Canon RAW files are not handled. Canon has 3 generations of RAW files. One using proprietary format, one Tiff based and the newest is ISOBMFF / MP4 based.
if you want to parse the JPEG images using JPEG parser
I do but may be for later.
Canon RAW files are not handled. Canon has 3 generations of RAW files. One using proprietary format, one Tiff based and the newest is ISOBMFF / MP4 based.
Would be great to have them but not mandatory.

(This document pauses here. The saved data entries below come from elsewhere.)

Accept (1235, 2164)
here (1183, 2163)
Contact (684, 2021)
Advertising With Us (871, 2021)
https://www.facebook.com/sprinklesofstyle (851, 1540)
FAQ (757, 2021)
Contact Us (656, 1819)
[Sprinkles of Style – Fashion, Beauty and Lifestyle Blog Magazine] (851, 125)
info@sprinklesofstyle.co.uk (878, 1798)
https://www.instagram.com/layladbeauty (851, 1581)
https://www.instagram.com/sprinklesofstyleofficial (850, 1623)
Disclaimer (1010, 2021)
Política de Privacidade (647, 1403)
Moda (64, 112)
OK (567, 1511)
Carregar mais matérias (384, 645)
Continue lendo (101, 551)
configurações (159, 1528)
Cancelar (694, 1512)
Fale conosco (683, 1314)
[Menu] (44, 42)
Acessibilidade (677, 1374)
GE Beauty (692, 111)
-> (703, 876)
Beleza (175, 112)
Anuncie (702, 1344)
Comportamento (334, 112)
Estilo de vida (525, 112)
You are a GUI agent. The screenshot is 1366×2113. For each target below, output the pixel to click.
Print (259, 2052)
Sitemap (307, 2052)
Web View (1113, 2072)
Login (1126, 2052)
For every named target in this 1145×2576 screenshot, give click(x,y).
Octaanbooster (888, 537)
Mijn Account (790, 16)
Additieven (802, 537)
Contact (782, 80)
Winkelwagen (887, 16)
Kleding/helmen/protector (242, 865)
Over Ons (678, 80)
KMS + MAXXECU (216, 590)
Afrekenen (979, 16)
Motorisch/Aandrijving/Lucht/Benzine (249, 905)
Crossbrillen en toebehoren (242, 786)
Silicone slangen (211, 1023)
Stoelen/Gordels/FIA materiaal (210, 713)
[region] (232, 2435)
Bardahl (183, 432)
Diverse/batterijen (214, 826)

Removed the following from Exif.cpp as it causes Format to disappear and also conflicts with new type handling in Tiff.cpp.
case IFD0::SubfileType: {
if (Item.second.Read().To_int64u() & 1) {
Fill(Stream_Image, 0, Image_Type, "Thumbnail");
Clear(Stream_General, 0, General_Format);
}
Parameter = (size_t)-1;
break;
}
Nikon NEF filetype is now detected based on content. Still no idea how to detect ARW and NRW from content.
Still no idea how to detect ARW and NRW from content.
From https://exiftool.org/forum/index.php?topic=15091.0 it seems not easy to differentiate NEF and NRW, Ill try to give it a look later. I see "NRW " in Nikon quality tag, maybe a way to flag that?
Removed the following from Exif.cpp as it causes Format to disappear and also conflicts with new type handling in Tiff.cpp.
Not sure that this is the right thing to do, I'll check that when I manage deeper this PR.
Still no idea how to detect ARW and NRW from content.
NRW: From http://fileformats.archiveteam.org/wiki/Nikon "The NRW format is virtually identical to the NEF format, with a different compression and curves" so maybe checking the corresponding tags.
I see "NRW " in Nikon quality tag, maybe a way to flag that?
Well detecting using this appear to work (tested on one sample). But I don't know how reliable it is. When the RAW is exported as Tiff, the quality tag is still NRW but with one more space behind.
Updated NRW detection. Should be reliable enough now.
In order to avoid to let this PR open a too long time, I did some QA and added a commit for handling issues (not always related to this PR, just that I remarked the issues) I found + I reverted the TIFF "flavors" filling (NRW, NEF...) because it does not always match with the extensions of the files I have, so I prefer to keep "TIFF" until we find a better rule.